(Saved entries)
*** Begin section ***

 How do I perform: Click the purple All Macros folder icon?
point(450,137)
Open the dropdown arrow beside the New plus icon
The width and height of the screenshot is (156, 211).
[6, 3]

*** End section ***

When the line containing "The width and" is found in the records above, restate it and every later line word for word through the last one, and nothing more.

The width and height of the screenshot is (156, 211).
[6, 3]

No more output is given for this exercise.